Updated on June 13, 2022

Comments

  • Boudhayan Dev
    Boudhayan Dev about 2 years

    I am trying to extract a portion of an image by performing Canny edge detection. I have succesfully created a mask of that object. But when I perform a bitwise_and operation with the original image, to extract the foreground section, I am getting the following error .

    OpenCV Error: Assertion failed ((mtype == CV_8U || mtype == CV_8S) && _mask.sameSize(*psrc1)) in cv::binary_op, file C:\projects\opencv-python\opencv\modules\core\src\arithm.cpp, line 241
        Traceback (most recent call last):
          File "C:\Users\Boudhayan Dev\Desktop\extraction.py", line 37, in <module>
            new_image = cv2.bitwise_and(img_rgb,img_rgb,mask=mask)
        cv2.error: C:\projects\opencv-python\opencv\modules\core\src\arithm.cpp:241: error: (-215) (mtype == CV_8U || mtype == CV_8S) && _mask.sameSize(*psrc1) in function cv::binary_op
    

    My code is as follows -

    import cv2
    import numpy as np
    
    img_rgb = cv2.imread("3.jpg")
    cv2.namedWindow("Original Image",cv2.WINDOW_NORMAL)
    
    img = cv2.cvtColor(img_rgb,cv2.COLOR_RGB2HSV)
    img = cv2.bilateralFilter(img,9,105,105)
    r,g,b=cv2.split(img)
    equalize1= cv2.equalizeHist(r)
    equalize2= cv2.equalizeHist(g)
    equalize3= cv2.equalizeHist(b)
    equalize=cv2.merge((r,g,b))
    
    equalize = cv2.cvtColor(equalize,cv2.COLOR_RGB2GRAY)
    
    ret,thresh_image = cv2.threshold(equalize,0,255,cv2.THRESH_OTSU+cv2.THRESH_BINARY)
    equalize= cv2.equalizeHist(thresh_image)
    
    
    canny_image = cv2.Canny(equalize,250,255)
    canny_image = cv2.convertScaleAbs(canny_image)
    kernel = np.ones((3,3), np.uint8)
    dilated_image = cv2.dilate(canny_image,kernel,iterations=1)
    
    
    new,contours, hierarchy = cv2.findContours(dilated_image, cv2.RETR_TREE, cv2.CHAIN_APPROX_SIMPLE)
    contours= sorted(contours, key = cv2.contourArea, reverse = True)[:10]
    c=contours[0]
    print(cv2.contourArea(c))
    final = cv2.drawContours(img, [c], -1, (255,0, 0), 3)
    
    
    
    mask = np.zeros(img_rgb.shape,np.uint8)
    new_image = cv2.drawContours(mask,[c],0,255,-1,)
    new_image = cv2.bitwise_and(img_rgb,img_rgb,mask=mask)
    
    
    cv2.namedWindow("new",cv2.WINDOW_NORMAL)
    cv2.imshow("new",new_image)
    
    cv2.imshow("Original Image",img)
    cv2.waitKey() 
    

    NOTE :- The code works fine if I try to perform the bitwise_and with a grayscale version of the image.
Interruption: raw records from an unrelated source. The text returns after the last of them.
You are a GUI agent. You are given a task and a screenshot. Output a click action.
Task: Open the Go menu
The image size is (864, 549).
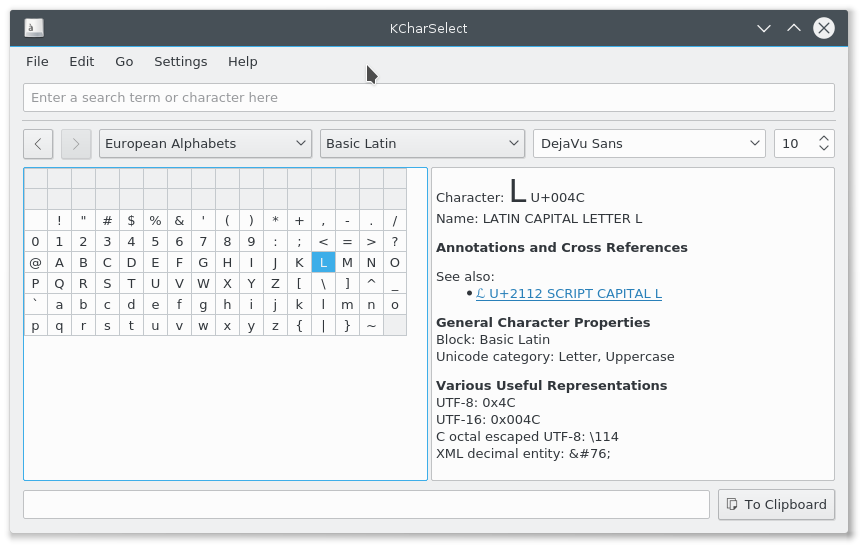(x=124, y=61)
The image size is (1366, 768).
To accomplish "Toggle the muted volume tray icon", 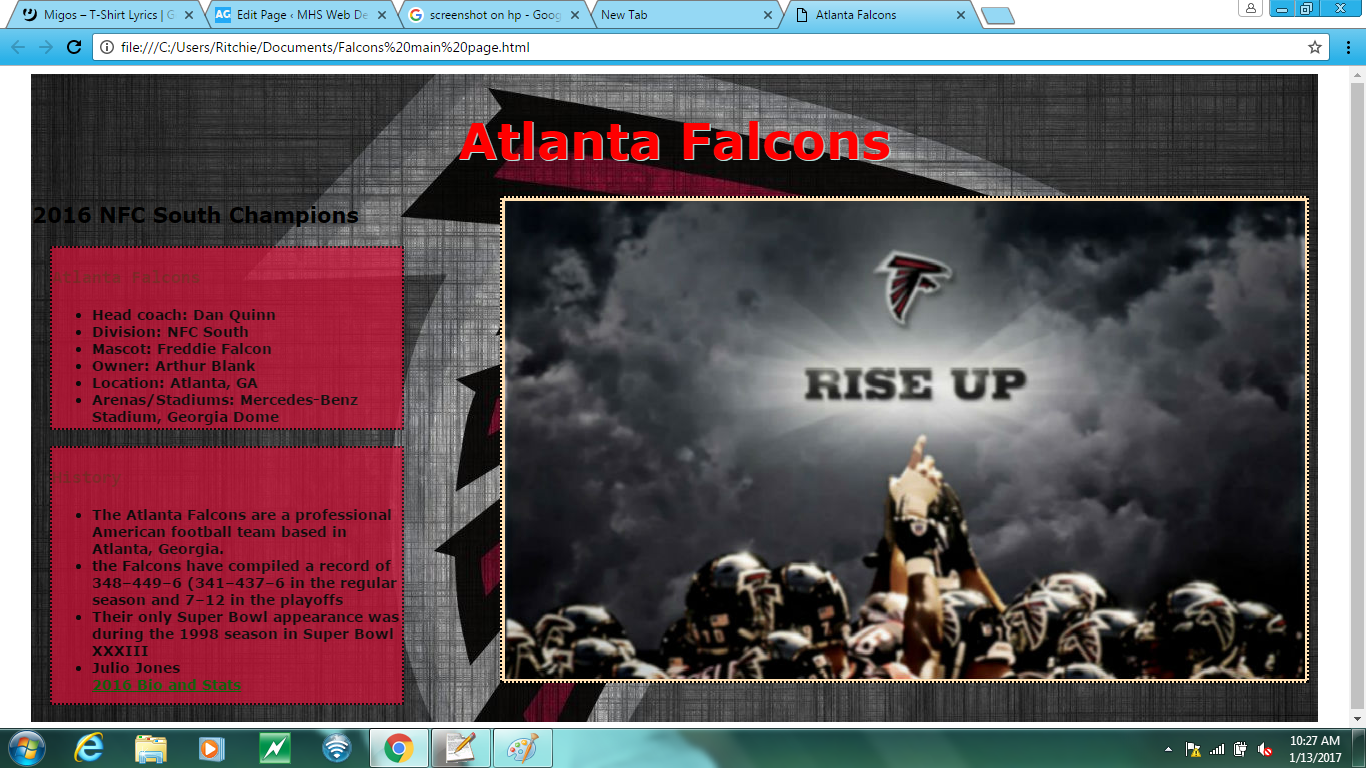I will pos(1264,749).
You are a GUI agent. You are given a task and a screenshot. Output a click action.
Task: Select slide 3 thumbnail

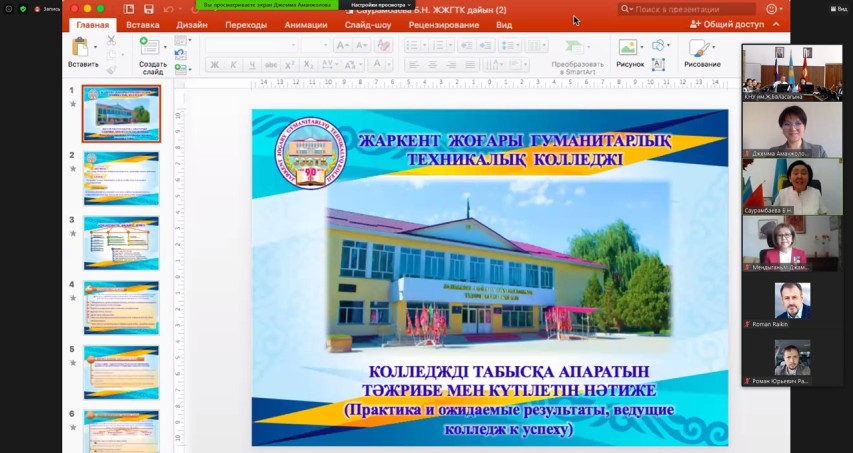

However RGB,HSV or any other color spaces give the error above.

    Please help.


    EDIT 1 - The image in question is this -

    3.jpeg

    EDIT 2-

    The following is the result after using Numpy method. As you can see, the extracted image is the same size as the orange but it does not contain the orange instead the mask itself.

    result

    EDIT 3- @DanMašek and @lightalchemist , I could finally extract any foreground image.

    result1

    result2

    Thank you

  • Boudhayan Dev
    Boudhayan Dev about 6 years
    I think the values are not integers mostly because of the equalization step performed earlier. Your code work, but the problem is the new image has the mask as the output. Instead of the mask I wanted the foreground image. I'll edit the answer to explain what is happening.
  • Boudhayan Dev
    Boudhayan Dev about 6 years
    It works for this specific image. For other images, there is trace of unwanted background image here and there. That happens because the ` equalize ` variable stores edges besides the object edge as well. It is only after eliminating them via finding largest contour, that we end up with foreground image edge only. And that's why equalize is not used as mask in my code. But thanks anyway.
  • Jeru Luke
    Jeru Luke about 6 years
    @BoudhayanDev I have edited the answer. Hope it suits your expectation.